CNA applied in Genetics in Medicine
Deborah Cragun, Zachary M. Salvati, Jennifer L. Schneider, et al. use CNA to identify factors and causal chains associated with optimal implementation of Lynch syndrome tumor screening.
Hovedinnhold
Abstract
Purpose
This study compared Lynch syndrome universal tumor screening (UTS) across multiple health systems (some of which had 2 or more distinct UTS programs) to understand multilevel factors that may affect the successful implementation of complex programs.
Methods
Data from 66 stakeholder interviews were used to conduct multivalue coincidence analysis and identify key factors that consistently make a difference in whether UTS programs were implemented and optimized at the system level.
Results
The selected coincidence analysis model revealed combinations of conditions that distinguish 4 optimized UTS programs, 10 nonoptimized programs, and 4 systems with no program. Fully optimized UTS programs had both a maintenance champion and a positive inner setting.
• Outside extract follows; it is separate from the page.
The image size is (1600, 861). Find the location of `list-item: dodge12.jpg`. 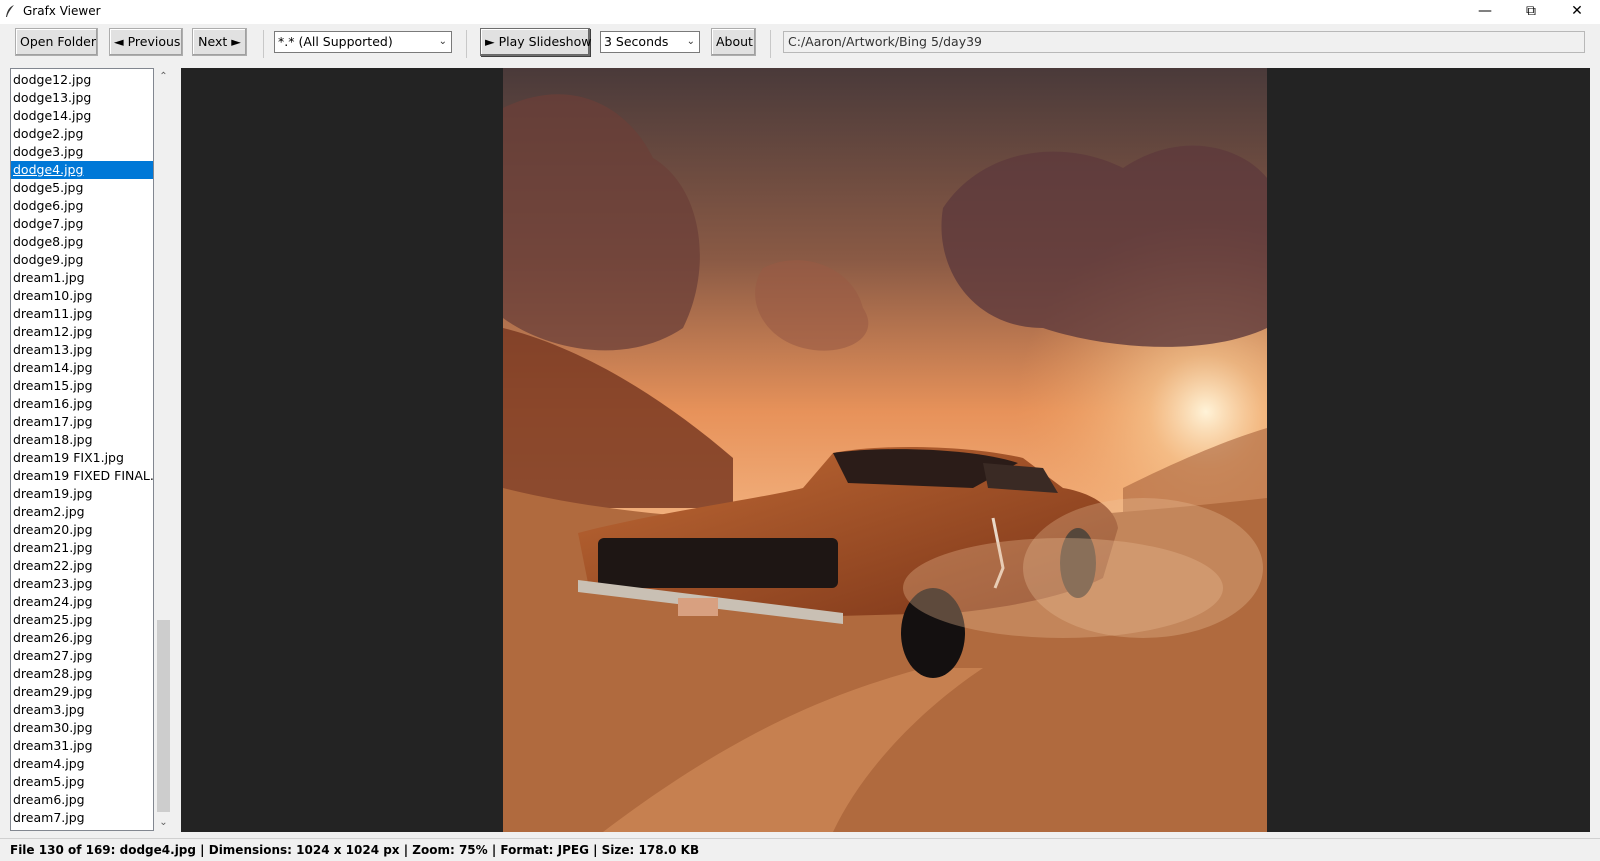

list-item: dodge12.jpg is located at coordinates (82, 80).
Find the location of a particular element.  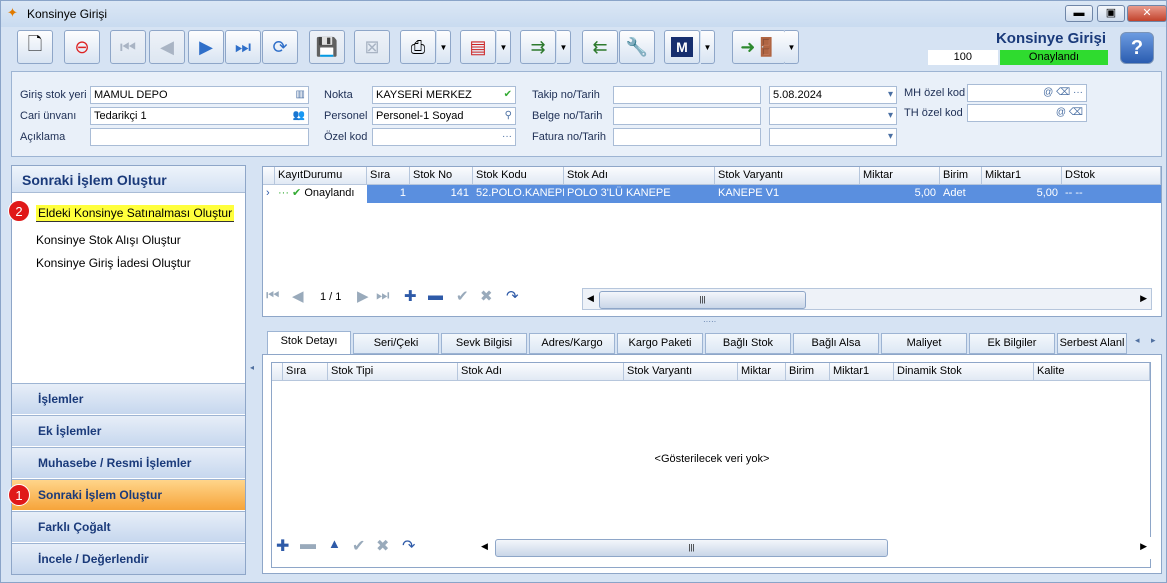

fatura-tarih-field: ▾ is located at coordinates (833, 137).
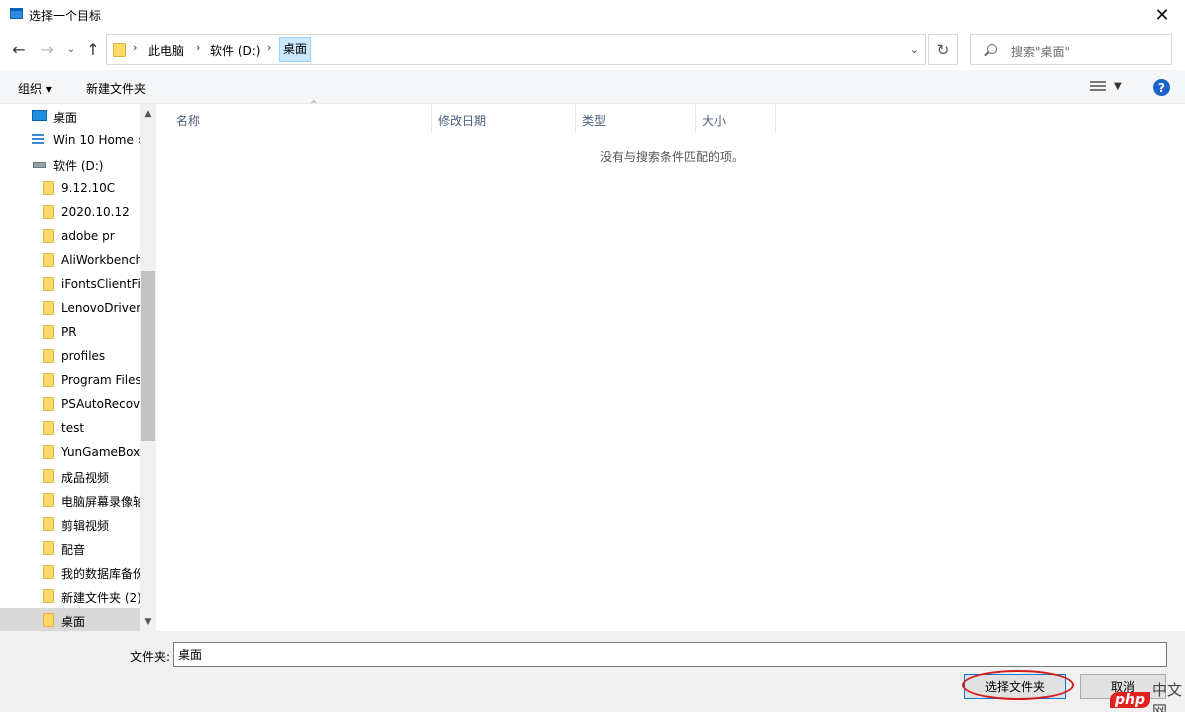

Two independent paths were unique to nonoptimized programs: (1) positive attitudes and a mixed inner setting or (2) limited planning and engaging among stakeholders. Negative views about UTS evidence or lack of knowledge about UTS led to a lack of planning and engaging, which subsequently prevented program implementation.
Conclusion
The model improved our understanding of program implementation in health care systems and informed the creation of a toolkit to guide UTS implementation, optimization, and changes. Our findings and toolkit may serve as a use case to increase the successful implementation of other complex precision health programs.